:: About this task ::
Retype word for word the line containing "You are a GUI" and each line that follows it in the records below, through the last one, with no pictures.

#### Records for the exercise ####

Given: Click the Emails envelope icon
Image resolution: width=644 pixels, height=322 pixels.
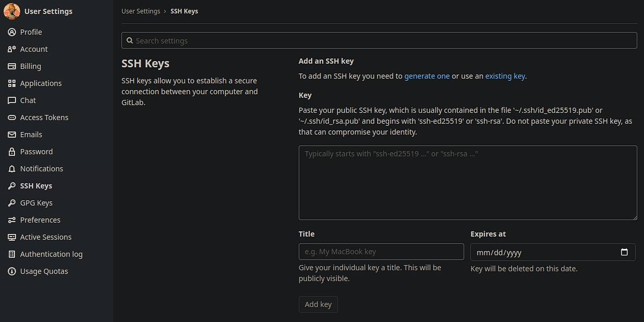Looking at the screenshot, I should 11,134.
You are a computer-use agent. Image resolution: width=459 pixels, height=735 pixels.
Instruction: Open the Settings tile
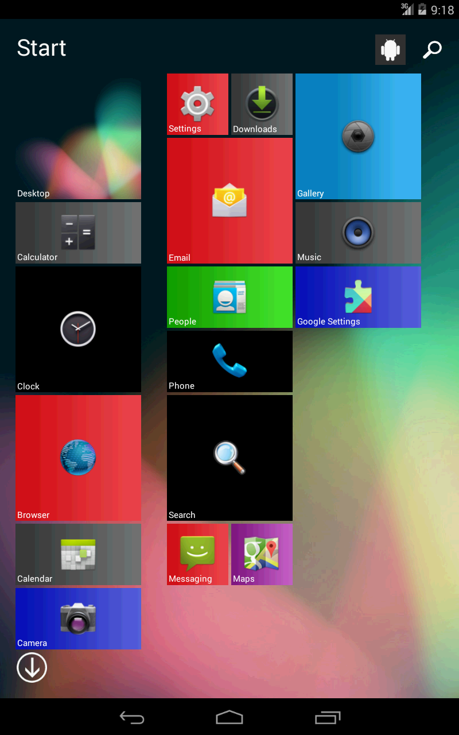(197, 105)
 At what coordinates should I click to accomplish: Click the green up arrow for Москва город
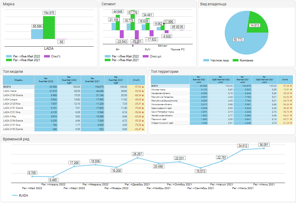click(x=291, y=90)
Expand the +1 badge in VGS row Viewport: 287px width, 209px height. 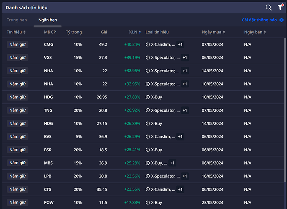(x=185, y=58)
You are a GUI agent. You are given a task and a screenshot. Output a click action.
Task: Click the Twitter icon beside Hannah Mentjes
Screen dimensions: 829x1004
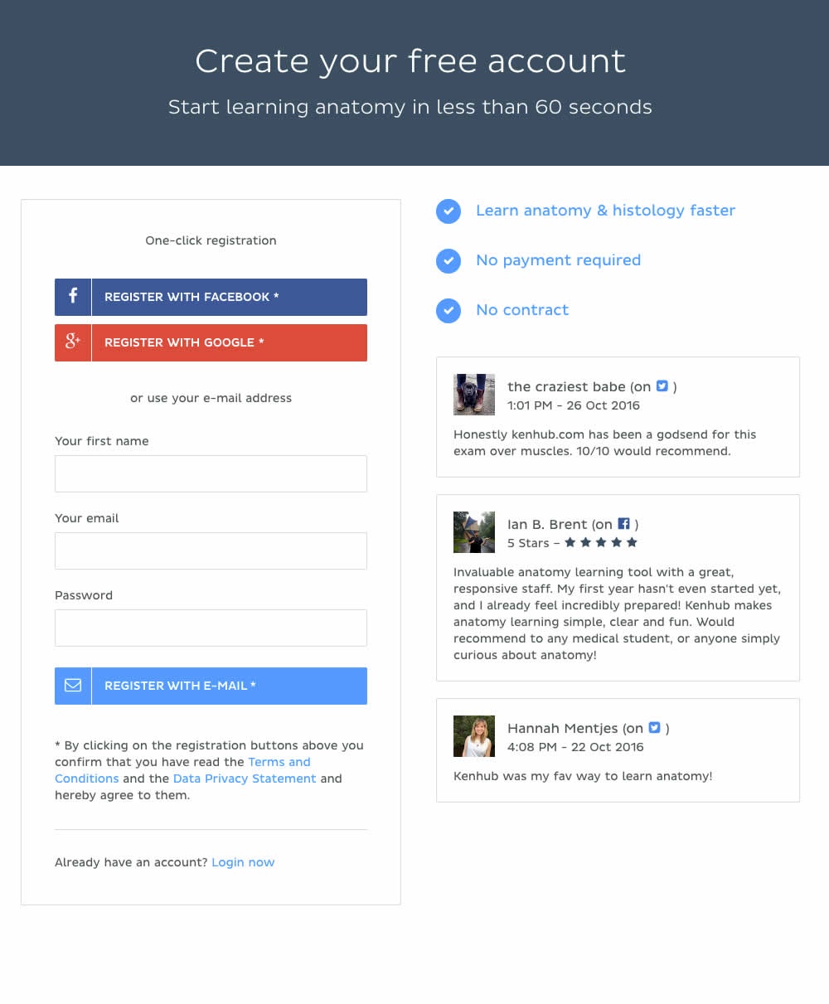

####

:: Answer box ::
You are a GUI agent. You are given a task and a screenshot. Output a click action.
Task: Click the Twitter icon beside Hannah Mentjes
Screen dimensions: 829x1004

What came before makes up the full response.